The 401(k) is one of the best investment tools available to millions of Americans. It's also incredibly underutilized, for a variety of reasons. But if you want to achieve your retirement savings goals, you're going to find it harder to do if you're not being smart with your 401(k). 

Think you're being smart with your 401(k)? Keep reading to learn about three smart, simple moves that you need to make. No matter your age, or how close you are to retirement, these moves will almost definitely mean you retire with more money than if you didn't take them. 

A smiling man sits on floor with a piggy bank as money falls from the sky.

These simple 401(k) moves should pay off with more money when you retire. Image source: Getty Images.

1. Be smart with your old 401(k)s

The first smart move you need to make is to consolidate all your old 401(k)s from former employers. It may seem just as easy to leave them where they are, but there are two reasons that's probably a mistake. 

  1. You're paying higher fees.
  2. It's a lot harder to track your retirement savings progress. 
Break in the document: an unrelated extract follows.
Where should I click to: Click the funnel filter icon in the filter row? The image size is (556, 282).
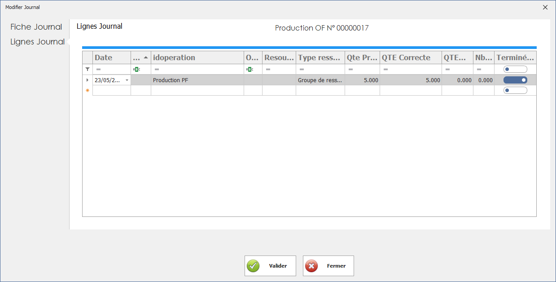pos(88,69)
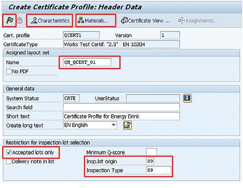Click the status info icon beside UserStatus
243x188 pixels.
(187, 98)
Let's start with the fees. In general terms, people tend to think you don't pay anything to manage your money in a 401(k). That's completely wrong. You may never get an invoice from the company managing it, but you're still footing the bill. Simply look at the prospectus for the funds your money is held in, and find the expense ratio. This number, shown as a percentage, is what the fund manager charges to run things, and it's the percentage the manager takes from the fund to cover costs. 

An older man protects a piggy bank as someone tries to take it away.

Don't let expensive funds eat into your retirement savings.

For instance, if you have $10,000 in an old 401(k) in a fund charging 1%, that means you give the fund (or, more accurately, it just takes) $100 from your assets each year. Compared with a low-cost index fund that charges 90% less, you're giving money away for no good reason. 

Now, $100 per year may not sound like much, but over decades, it really adds up, since that's money you'll no longer have to invest and grow. Over 20 years, that would be $2,000 in fees paid -- but when you look at the lost capital to compound, you actually end up more than $6,000 short based on stock market long-term averages. Leave that money alone for 30 years at high fees, and you're looking at more than $18,000 in lower returns on the $3,000 in fees you gave away. 

The other point to remember is that the more old accounts you have floating around out there, the harder it is to keep track of your wealth and make sure your money is in the best possible investments. In most cases, the best thing to do is open an IRA and transfer or roll over your 401(k)s into this single account. Consolidating your retirement accounts will give you more control of your wealth and make it easier to maximize your returns. 

2. Contribute as much as you can now. Really. 

Too many retirement savers make the mistake of contributing a small amount now, with plans to increase their contributions later. This move wastes one of the most valuable and irreplaceable advantages you have when you are young: time. 

For instance, if you're making $50,000 per year, each 2% of your salary you contribute is worth $1,000 in contributions. That's about $38.50 every two weeks. Let's compare the value of bumping your 401(k) contributions by $38.50 every two weeks at age 30 versus age 45:

Table showing total returns of $1,000 per year investment at age 65, starting at age 30 and age 45.

Based on $1,000 per year contribution, with 10% annualized rate of return. Chart by author.

Yes, you're reading that correctly. That's a whopping $259,000 in bigger gains, based on the stock market's historical average of 10% annualized returns. The extra $15,000 in contributions from age 30-44 is only part of it, since the saver who started at age 30, would have already accumulated nearly $40,000 in wealth by the time our 45 year-old got started. 

I don't think I can write this enough: Contribute as much as you can as early as you can. It will take a lot more from your paycheck to catch up if you put it off. 

3. Give your retirement savings a raise when you get a raise

Frankly, there's not a better time to bump up your contribution than when you get a raise. After all, you're already accustomed to living within your current income, so your pocketbook won't even feel it if you bump up your savings rate when you get a raise. 

And again, the benefit of increasing your contributions early can pay off significantly over time. For instance, if you get a 2% raise and earn $50,000 per year, and take half of your raise and send it to your 401(k), that's an extra $500 per year you've contributed to your retirement savings. Play that out over 20 years, and that $10,000 in extra contributions would be worth $31,000, based on market averages. 

Make these smart moves, and your retirement will cost you less now -- and you'll have more later

No matter your age, time is your biggest advantage, and time is something you can't replace. If you're reading this article, you've already taken a step in the right direction. Don't stop now -- take control of your retirement savings today with a few simple, smart moves. 

Every day you put it off is a day you lose to help point your retirement savings in the right direction.